TASK ITEM:
Set down again exactly the lines of the listing below that fall between the line holding "The height and width of the screenshot is (441, 783)." and the line holding "Open the Misc menu", inclusive.

INFORMATION GIVEN:
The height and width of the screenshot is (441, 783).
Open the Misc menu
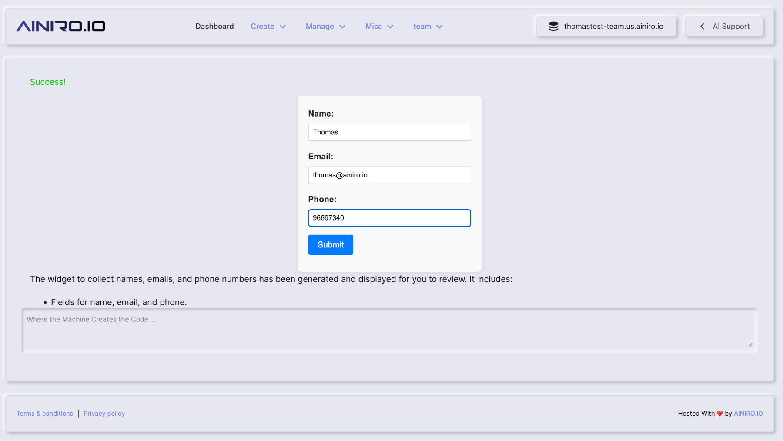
---
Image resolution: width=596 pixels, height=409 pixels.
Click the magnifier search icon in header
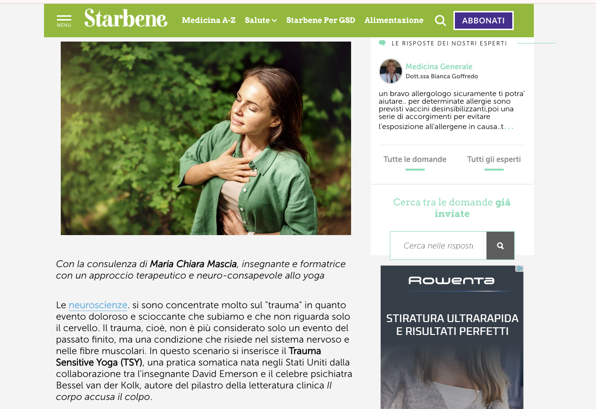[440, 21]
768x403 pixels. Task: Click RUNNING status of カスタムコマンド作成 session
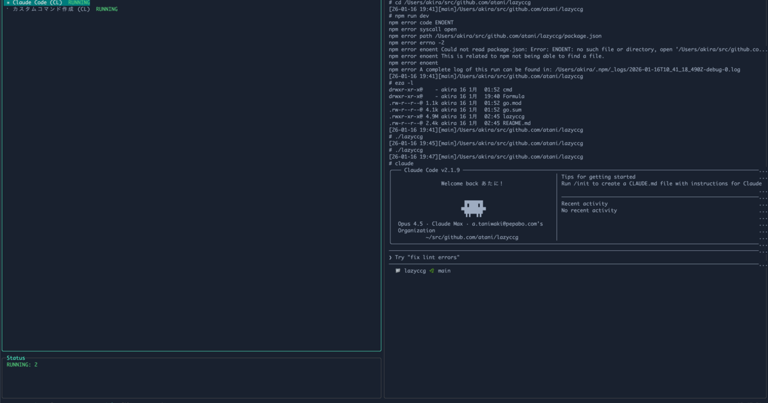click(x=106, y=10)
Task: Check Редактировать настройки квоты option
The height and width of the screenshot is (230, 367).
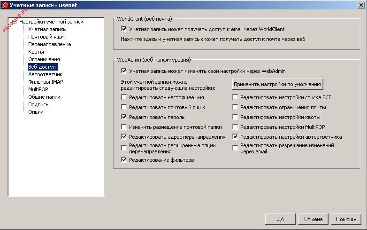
...
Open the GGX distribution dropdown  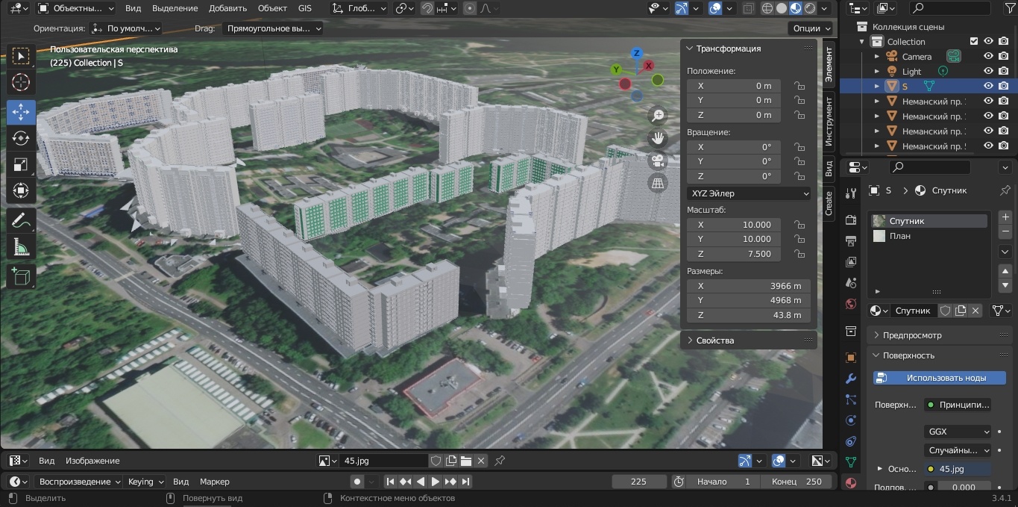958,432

COMPLETED TASK:
The height and width of the screenshot is (441, 783).
Open the Misc menu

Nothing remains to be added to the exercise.